Association football club in Spain

Universidad Católica de Murcia Club de Fútbol "B" is a Spanish football club based in Murcia. A reserve team of UCAM Murcia CF, it plays in , holding home games at Estadio El Mayayo, with a capacity of 3,500 spectators.

==History==
The club was founded under the name of Sangonera La Verde CF, and was bought by UCAM in July 2015. During his first season with the new administration, it achieved promotion to Tercera División after finishing second.

===Club names===
- Sangonera la Verde Club de Fútbol (2013–15)
- Sangonera UCAM Club de Fútbol (2015–2016)
- UCAM Murcia Club de Fútbol "B" (2016-)

(Data lines)
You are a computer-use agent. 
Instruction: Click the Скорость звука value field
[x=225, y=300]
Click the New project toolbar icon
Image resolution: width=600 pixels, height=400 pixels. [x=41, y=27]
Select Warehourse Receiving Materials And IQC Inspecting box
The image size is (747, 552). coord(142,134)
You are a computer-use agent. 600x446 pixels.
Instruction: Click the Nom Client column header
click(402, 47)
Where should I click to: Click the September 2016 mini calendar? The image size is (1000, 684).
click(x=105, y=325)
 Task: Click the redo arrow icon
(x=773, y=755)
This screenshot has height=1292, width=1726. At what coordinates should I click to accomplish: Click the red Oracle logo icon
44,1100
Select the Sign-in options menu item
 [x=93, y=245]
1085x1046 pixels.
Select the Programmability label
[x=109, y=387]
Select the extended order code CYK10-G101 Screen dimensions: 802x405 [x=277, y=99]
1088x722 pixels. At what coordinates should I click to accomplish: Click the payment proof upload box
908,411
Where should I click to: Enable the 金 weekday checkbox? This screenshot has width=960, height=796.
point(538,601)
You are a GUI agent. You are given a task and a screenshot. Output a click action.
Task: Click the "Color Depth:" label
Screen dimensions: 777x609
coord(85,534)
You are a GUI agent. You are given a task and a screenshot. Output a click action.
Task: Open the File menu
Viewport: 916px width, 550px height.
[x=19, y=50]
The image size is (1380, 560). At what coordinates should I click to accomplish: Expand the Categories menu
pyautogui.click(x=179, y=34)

## What is being asked
Please extract the passage of the football club text that begins at the words "Association football club" and stops after "de Fútbol (2015–2016)", copying it word for word.

## Response below
Association football club in Spain

Universidad Católica de Murcia Club de Fútbol "B" is a Spanish football club based in Murcia. A reserve team of UCAM Murcia CF, it plays in , holding home games at Estadio El Mayayo, with a capacity of 3,500 spectators.

==History==
The club was founded under the name of Sangonera La Verde CF, and was bought by UCAM in July 2015. During his first season with the new administration, it achieved promotion to Tercera División after finishing second.

===Club names===
- Sangonera la Verde Club de Fútbol (2013–15)
- Sangonera UCAM Club de Fútbol (2015–2016)